Start of Block

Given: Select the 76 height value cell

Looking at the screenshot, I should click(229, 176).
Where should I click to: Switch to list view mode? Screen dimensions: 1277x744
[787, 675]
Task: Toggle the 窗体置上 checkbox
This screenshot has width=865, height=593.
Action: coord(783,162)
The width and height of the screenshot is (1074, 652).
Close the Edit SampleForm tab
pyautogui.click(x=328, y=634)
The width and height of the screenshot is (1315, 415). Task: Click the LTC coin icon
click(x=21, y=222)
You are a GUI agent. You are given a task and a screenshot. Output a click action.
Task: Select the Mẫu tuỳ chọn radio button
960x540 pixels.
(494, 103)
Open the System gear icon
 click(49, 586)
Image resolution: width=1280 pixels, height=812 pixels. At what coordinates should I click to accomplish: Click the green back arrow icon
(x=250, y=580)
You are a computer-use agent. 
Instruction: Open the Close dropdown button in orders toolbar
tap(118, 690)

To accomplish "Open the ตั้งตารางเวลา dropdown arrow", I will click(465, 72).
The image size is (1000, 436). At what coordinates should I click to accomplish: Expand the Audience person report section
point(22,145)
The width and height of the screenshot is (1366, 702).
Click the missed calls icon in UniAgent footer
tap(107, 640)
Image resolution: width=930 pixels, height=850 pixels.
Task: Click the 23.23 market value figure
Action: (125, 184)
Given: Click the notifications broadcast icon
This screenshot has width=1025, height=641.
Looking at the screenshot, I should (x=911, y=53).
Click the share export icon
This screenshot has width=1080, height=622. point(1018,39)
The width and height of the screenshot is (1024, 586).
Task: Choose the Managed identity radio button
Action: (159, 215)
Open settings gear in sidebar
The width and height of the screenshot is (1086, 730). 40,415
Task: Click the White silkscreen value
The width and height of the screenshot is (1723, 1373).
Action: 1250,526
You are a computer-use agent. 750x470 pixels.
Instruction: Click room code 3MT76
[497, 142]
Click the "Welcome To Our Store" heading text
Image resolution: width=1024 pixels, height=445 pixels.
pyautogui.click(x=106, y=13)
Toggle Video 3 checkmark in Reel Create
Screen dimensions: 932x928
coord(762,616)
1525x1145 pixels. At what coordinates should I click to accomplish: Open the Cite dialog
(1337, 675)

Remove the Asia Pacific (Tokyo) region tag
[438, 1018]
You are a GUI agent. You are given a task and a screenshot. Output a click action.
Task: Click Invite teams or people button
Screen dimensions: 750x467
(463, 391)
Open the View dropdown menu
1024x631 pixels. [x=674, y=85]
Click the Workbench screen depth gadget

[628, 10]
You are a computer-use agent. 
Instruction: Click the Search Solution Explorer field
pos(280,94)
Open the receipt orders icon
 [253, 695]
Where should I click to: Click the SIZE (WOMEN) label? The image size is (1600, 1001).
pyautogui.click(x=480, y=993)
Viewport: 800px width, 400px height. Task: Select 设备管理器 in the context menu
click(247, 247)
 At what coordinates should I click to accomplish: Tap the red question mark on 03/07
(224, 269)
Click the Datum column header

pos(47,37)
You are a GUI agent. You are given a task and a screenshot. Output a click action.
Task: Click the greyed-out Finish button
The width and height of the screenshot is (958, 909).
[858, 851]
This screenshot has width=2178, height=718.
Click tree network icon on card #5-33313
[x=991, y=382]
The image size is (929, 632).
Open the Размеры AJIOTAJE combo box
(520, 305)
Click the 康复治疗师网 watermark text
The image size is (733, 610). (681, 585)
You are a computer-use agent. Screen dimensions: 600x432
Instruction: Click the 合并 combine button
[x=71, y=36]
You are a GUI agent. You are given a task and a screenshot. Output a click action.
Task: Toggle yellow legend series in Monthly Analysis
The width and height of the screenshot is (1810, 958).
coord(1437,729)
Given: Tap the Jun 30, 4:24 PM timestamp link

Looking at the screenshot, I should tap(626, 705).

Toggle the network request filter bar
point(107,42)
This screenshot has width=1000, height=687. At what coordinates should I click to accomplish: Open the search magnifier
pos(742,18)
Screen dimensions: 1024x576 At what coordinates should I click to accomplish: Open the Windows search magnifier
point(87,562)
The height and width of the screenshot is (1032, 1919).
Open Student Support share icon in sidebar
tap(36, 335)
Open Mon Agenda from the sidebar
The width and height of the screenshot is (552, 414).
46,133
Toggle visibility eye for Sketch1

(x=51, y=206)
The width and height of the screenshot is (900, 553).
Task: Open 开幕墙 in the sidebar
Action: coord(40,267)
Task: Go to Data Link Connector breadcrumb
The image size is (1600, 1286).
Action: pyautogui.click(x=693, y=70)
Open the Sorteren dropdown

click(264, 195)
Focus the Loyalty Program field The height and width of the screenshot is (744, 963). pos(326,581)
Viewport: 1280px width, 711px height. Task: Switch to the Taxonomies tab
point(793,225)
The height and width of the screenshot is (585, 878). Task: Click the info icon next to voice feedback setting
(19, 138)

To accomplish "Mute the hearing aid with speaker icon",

End of Block

What is required = Look above for the line with "Instruction: Click the 合并 combine button" and the line with "The height and width of the screenshot is (1032, 1919).", and reproduce exactly those two lines plus every line between, nothing more.

Response to this exercise =
Instruction: Click the 合并 combine button
[x=71, y=36]
You are a GUI agent. You are given a task and a screenshot. Output a click action.
Task: Toggle yellow legend series in Monthly Analysis
The width and height of the screenshot is (1810, 958).
coord(1437,729)
Given: Tap the Jun 30, 4:24 PM timestamp link

Looking at the screenshot, I should tap(626, 705).

Toggle the network request filter bar
point(107,42)
This screenshot has width=1000, height=687. At what coordinates should I click to accomplish: Open the search magnifier
pos(742,18)
Screen dimensions: 1024x576 At what coordinates should I click to accomplish: Open the Windows search magnifier
point(87,562)
The height and width of the screenshot is (1032, 1919).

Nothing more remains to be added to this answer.